Dalam mengumpulkan dana untuk pengadaan dan biaya operasional sopo belajar dan kapal belajar nantinya, Yayasan Alusi Tao Toba menolak bantuan dana dari perusahaan perusak lingkungan, perusahaan rokok, dan partai politik.
Membesarkan Yayorin dan Meneruskan Tongkat Estafet
Sebelumnya kembali ke Sumatera Utara, Togu Simorangkir sudah berhasil membesarkan sebuah yayasan yang konsentrasi dalam konservasi dan pelestarian orangutan di Kalimantan Barat, Yayasan Orangutan Indonesia (Yayorin) namanya. Lembaga ini merupakan salah satu lembaga konservasi orangutan terbesar di Indonesia.

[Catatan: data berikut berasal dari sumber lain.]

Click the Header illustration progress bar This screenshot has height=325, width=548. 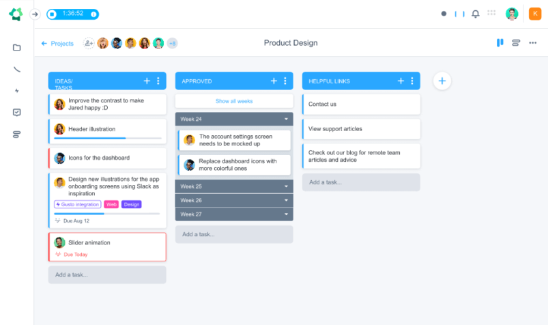click(108, 139)
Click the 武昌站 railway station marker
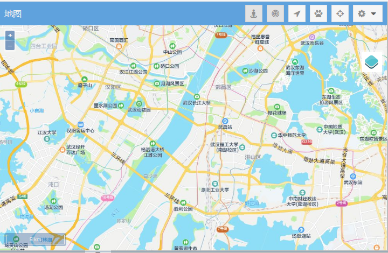Screen dimensions: 388x253 (x=225, y=121)
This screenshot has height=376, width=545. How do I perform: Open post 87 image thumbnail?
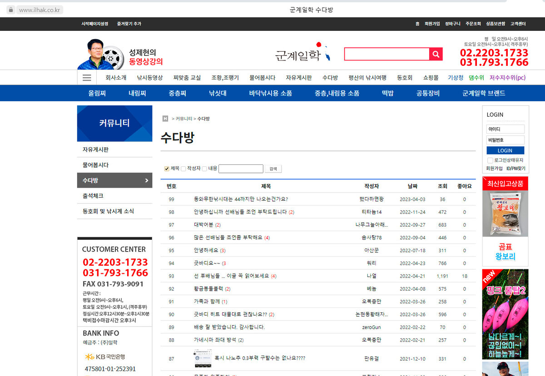(x=202, y=359)
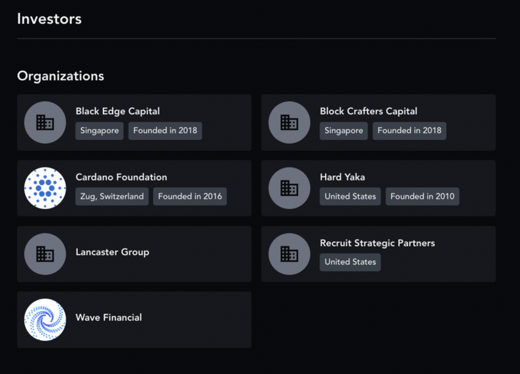Click the Wave Financial spiral logo
The width and height of the screenshot is (520, 374).
tap(45, 320)

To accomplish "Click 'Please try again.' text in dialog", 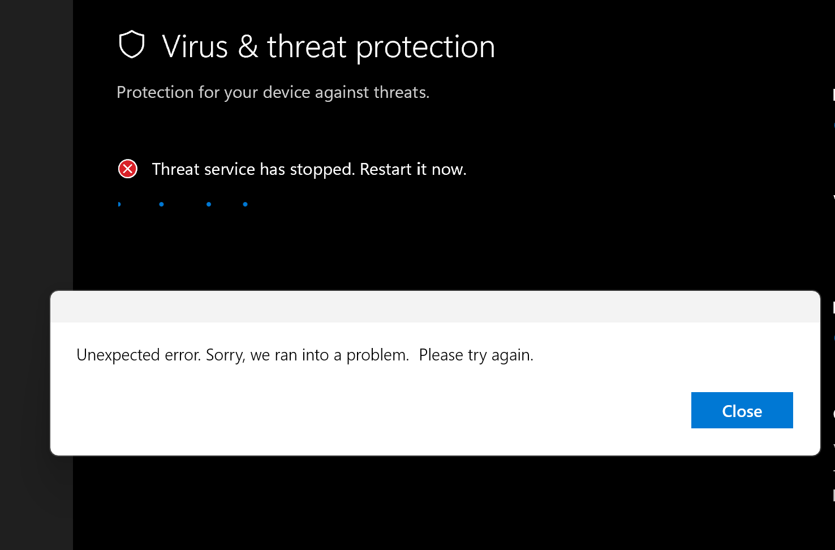I will point(476,355).
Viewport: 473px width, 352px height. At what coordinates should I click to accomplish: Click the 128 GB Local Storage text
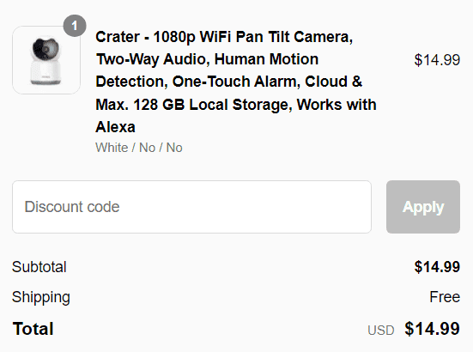click(212, 105)
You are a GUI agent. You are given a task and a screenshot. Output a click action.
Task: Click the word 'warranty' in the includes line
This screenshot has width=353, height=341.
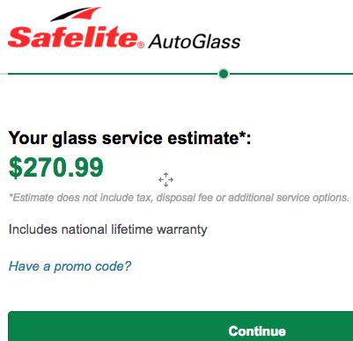[x=182, y=230]
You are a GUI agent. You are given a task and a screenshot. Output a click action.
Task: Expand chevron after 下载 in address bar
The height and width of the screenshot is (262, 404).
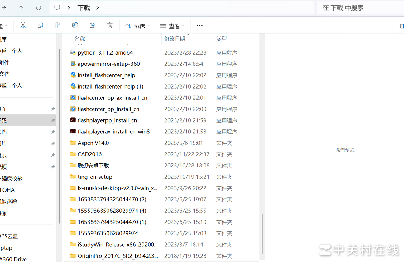pyautogui.click(x=98, y=8)
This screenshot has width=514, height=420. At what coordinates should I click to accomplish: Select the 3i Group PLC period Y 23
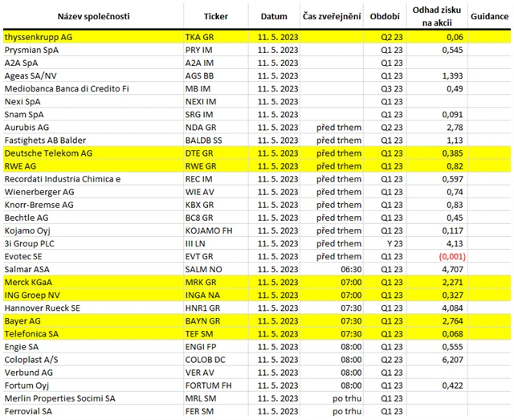pos(390,243)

Pada tahun 2003, Togu Simorangkir meminta izin kepada pendiri Yayasan Orangutan Indonesia (Yayorin), sebuah lembaga lokal di Kalimatan yang berkonsentrasi pada konservasi orangutan untuk membangun kembali lembaga yang hampir ‘mati’ tersebut. Tindakan ini dianggap sangat baling oleh teman-teman Togu. Memilih mengurusi Yayorin, Togu menolak pekerjaan lain dengan penghasilan yang jauh lebih besar.

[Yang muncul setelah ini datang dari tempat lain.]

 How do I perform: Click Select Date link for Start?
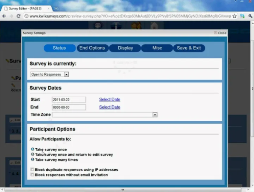coord(109,99)
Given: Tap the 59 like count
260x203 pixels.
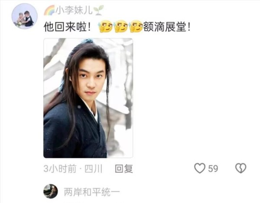Looking at the screenshot, I should [x=213, y=168].
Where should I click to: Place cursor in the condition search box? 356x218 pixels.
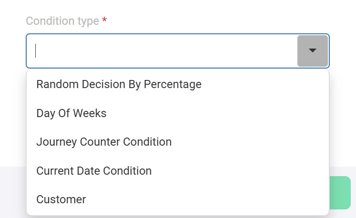[x=162, y=50]
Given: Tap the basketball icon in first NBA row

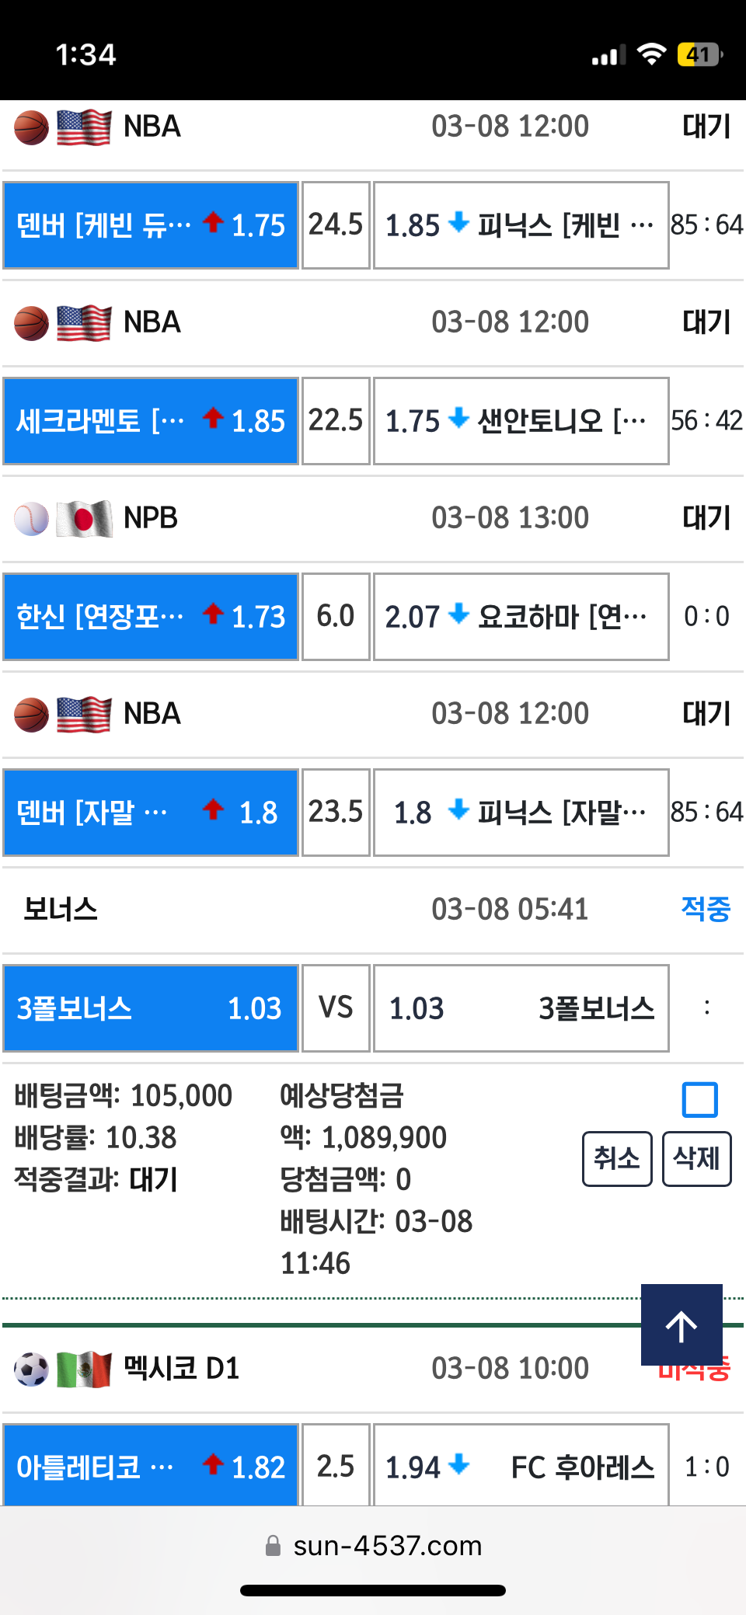Looking at the screenshot, I should click(x=31, y=127).
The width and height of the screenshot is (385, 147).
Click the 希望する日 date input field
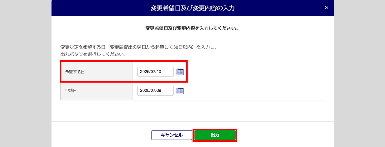[x=155, y=72]
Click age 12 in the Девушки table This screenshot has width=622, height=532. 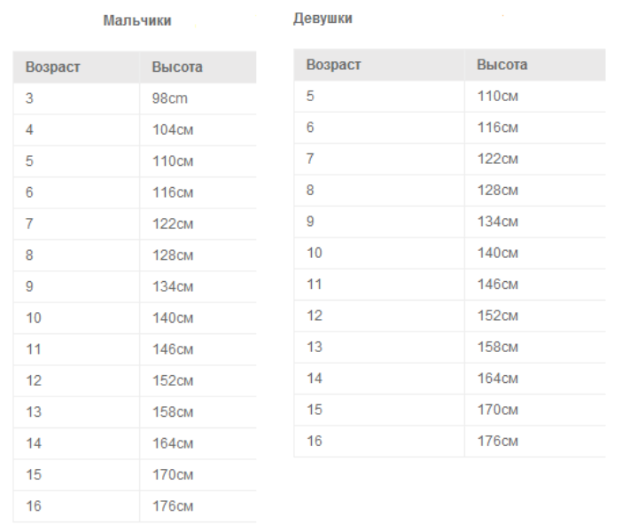click(315, 316)
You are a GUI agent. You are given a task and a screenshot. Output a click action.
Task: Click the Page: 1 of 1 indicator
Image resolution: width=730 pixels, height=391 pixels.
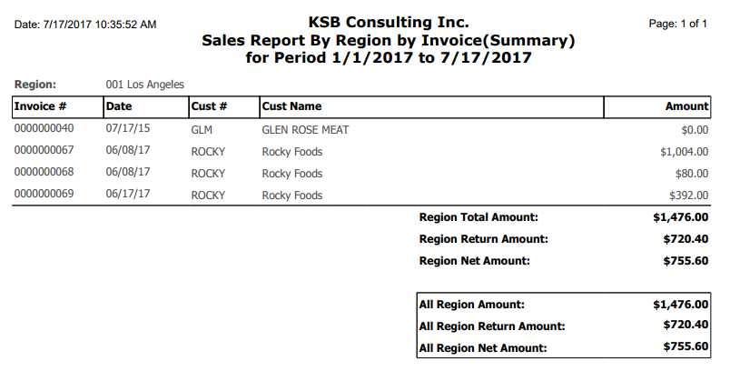678,24
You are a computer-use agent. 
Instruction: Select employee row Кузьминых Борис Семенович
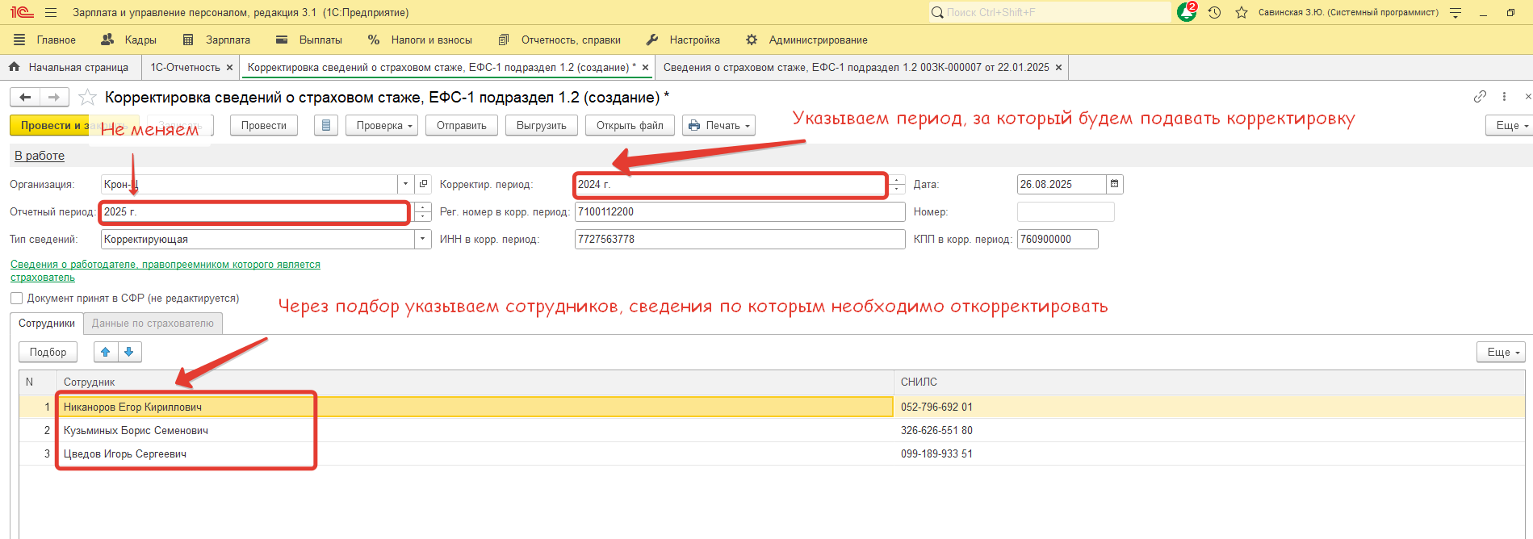pos(136,430)
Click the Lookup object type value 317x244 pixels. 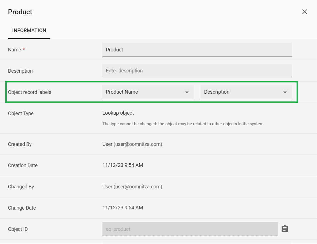tap(118, 113)
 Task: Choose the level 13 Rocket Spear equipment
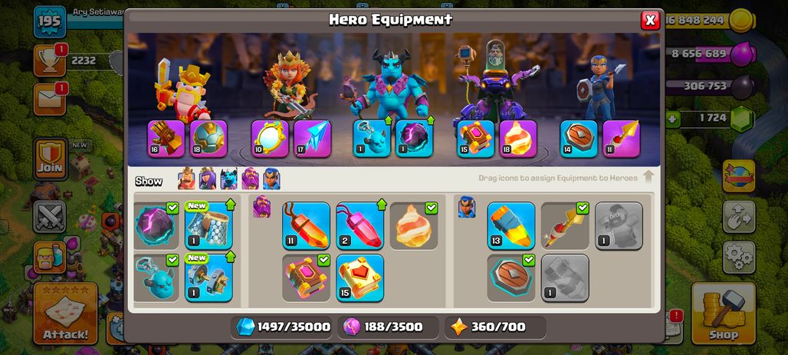point(511,225)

Di Yayorin, Togu awalnya sama sekali tidak bergaji. Ia giat mengejar mimpi untuk melakukan konservasi orangutan tanpa menomorduakan masyarakat sekitar hutan. Fokus utama lembaga ini di bawah pimpinan Togu adalah penguatan masyarakat. Kelestarian orangutan hanya bisa dilakukan bila hutan terjaga. Untuk menjaga hutan, masyarakatnya perlu memiliki kesadaran dan kecintaan pada lingkungan. Masyarakat perlu dibina berhenti berladang pindah, merusak hutan, dan membuka lahan-lahan baru di tengah hutan.
“Saya sangat menyayangkan para pelaku konservasi yang hanya fokus kepada orangutan dan menomorduakan masyarakat sekitar hutan. Yang terjadi kemudian justru adalah kesenjangan sosial. Masyarakat semakin membenci orangutan dan upaya pelestarian orangutan menjadi sia-sia,” kata Togu Simorangkir.
Prinsip dan sudut pandang berbeda dari Togu ini kemudian membuahkan hasil yang sangat besar. Setelah 7 tahun berjalan, Yayorin sudah tumbuh sebagai sebuah lembaga lokal yang besar dan disegani. Togu melepaskan Yayorin dan menyerahkan kepemimpinan kepada masyarakat lokal yang sudah terlatih dengan meninggalkan aset lembaga berupa 6,8 hektar tanah yang menjadi pusat pelatihan pertanian terpadu, mobil baca, gedung kantor sendiri, tiga buah guest house, kolam ikan, dan kandang sapi.
Memutuskan cukup mengurusi Orangutan dan masyarakat sekitar hutan di Kalimantan, Togu memilih pulang ke Sumatera Utara. Bekerja untuk peningkatan kualitas hidup dan pelestarian lingkungan di sekitar Danau Toba. “Tongkat estafet harus diserahkan kepada yang muda. Ketika saya melihat orang lokal sudah ada yang bisa dan potensial, tongkat estafet harus diserahkan. Begitupun Alusi Tao Toba nanti, setelah besar akan diteruskan ke generasi selanjutnya. Ini yang banyak dilupakan para leader. Setelah besar, banyak yang menjadi terlalu nyaman dan malas untuk keluar,” kata Togu.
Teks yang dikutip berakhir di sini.